"Keith Carter (June 3, 1948, Madison, Wisconsin) is an American photographer, educator, and artist noted for his dreamlike photos of people, animals and objects.His commitment to long term personal projects has resulted in the publication of twelve monographs including FROM UNCERTAIN TO BLUE (1988), THE BLUE MAN (1990), MOJO (1992), HEAVEN OF ANIMALS (1996), BONES (1996), KEITH CARTER-TWENTY FIVE YEARS (1997), HOLDING VENUS (2000), EZEKIEL'S HORSE (2000), TWO SPIRITS (with Mauro Fiorese) (2001), OPERA NUDA (2006), DREAM A PLACE OF DREAMS (with Mauro Fiorese) (2008), A CERTAIN ALCHEMY (2008) and FIREFLIES: PHOTOGRAPHS OF CHILDREN (2009). In addition, Carter's editorial work has included cds, albums, book jackets, and over 6000 portraits of children.Today, Carter is teaching photography at Lamar University, where he is Regents Professor and holds the Endowed Walles Chair of Visual and Performing Arts. Carter has been awarded the University's highest teaching honors, the Distinguished Faculty Lecturer Award and University Professor Award. In addition he conducts workshops and seminars in the United States, Latin America, and Europe.
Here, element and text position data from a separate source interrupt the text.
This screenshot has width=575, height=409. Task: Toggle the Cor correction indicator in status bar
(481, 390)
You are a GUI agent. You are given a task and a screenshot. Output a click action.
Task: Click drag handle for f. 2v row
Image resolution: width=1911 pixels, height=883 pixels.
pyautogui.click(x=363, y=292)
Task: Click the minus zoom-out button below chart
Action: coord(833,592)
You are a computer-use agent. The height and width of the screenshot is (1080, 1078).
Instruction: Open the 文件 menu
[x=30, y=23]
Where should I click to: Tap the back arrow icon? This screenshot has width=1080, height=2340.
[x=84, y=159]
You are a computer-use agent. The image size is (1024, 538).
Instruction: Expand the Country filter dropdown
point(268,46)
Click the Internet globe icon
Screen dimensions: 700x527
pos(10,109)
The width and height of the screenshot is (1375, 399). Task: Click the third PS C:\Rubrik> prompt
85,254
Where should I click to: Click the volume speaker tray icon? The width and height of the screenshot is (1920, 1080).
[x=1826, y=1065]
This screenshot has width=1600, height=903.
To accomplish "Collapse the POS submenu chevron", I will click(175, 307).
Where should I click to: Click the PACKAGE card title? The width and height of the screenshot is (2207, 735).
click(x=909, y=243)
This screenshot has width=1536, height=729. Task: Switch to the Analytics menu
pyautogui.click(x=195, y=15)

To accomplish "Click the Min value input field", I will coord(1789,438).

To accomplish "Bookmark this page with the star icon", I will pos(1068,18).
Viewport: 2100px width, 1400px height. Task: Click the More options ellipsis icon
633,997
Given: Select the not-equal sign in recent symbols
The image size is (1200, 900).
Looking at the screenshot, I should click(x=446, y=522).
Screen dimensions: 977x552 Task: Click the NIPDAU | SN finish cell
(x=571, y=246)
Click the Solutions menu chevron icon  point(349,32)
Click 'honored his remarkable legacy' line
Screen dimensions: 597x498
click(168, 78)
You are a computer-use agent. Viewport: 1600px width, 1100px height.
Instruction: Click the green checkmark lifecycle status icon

In addition to his books, Carter's photographs are included in a great many public and private collections; including the Art Institute of Chicago, President and Mrs. Barack Obama, Smithsonian American Art Museum, National Gallery of Art, George Eastman House, J. Paul Getty Museum, Museum of Fine Arts, Houston, San Francisco Museum of Modern Art, and the Wittliff Gallery of Southwestern and Mexican Photography at Texas State University.
In 2009 Carter was awarded the Texas Medal of Arts. A 2006 documentary on Carter's work titled The Photographers Series: Keith Carter was produced by Anthropy Arts in New York. In 1997, ""Keith Carter: Poet of the Ordinary"" was produced as a national television arts segment on CBS Sunday Morning and in 1991 Carter received the Lange-Taylor Prize from the Center for Documentary Studies at Duke University."
About Keith Carter
Using traditional historic methods, Keith Carter produces toned black-and-white photographs of people, animals, and natural scenes that merge reality and the fantastic. His images resonate with references to mythology and fairytales, Southern folklore, and religion. Explaining his artistic development, Carter once said: “I come out of a documentary tradition, but after awhile I wanted to put my own stamp on things. It became clear to me that the subject matter I really cared about had to do with a sense of place, of geography, of the animal world, of the spiritual world and the elements of theology and folklore.” Carter is a self-taught photographer who spent much of his career as a professor. He cites Ansel Adams and Paul Strand as influences, as well as his friends, neighbors, family, and the culture and folkways of the American South.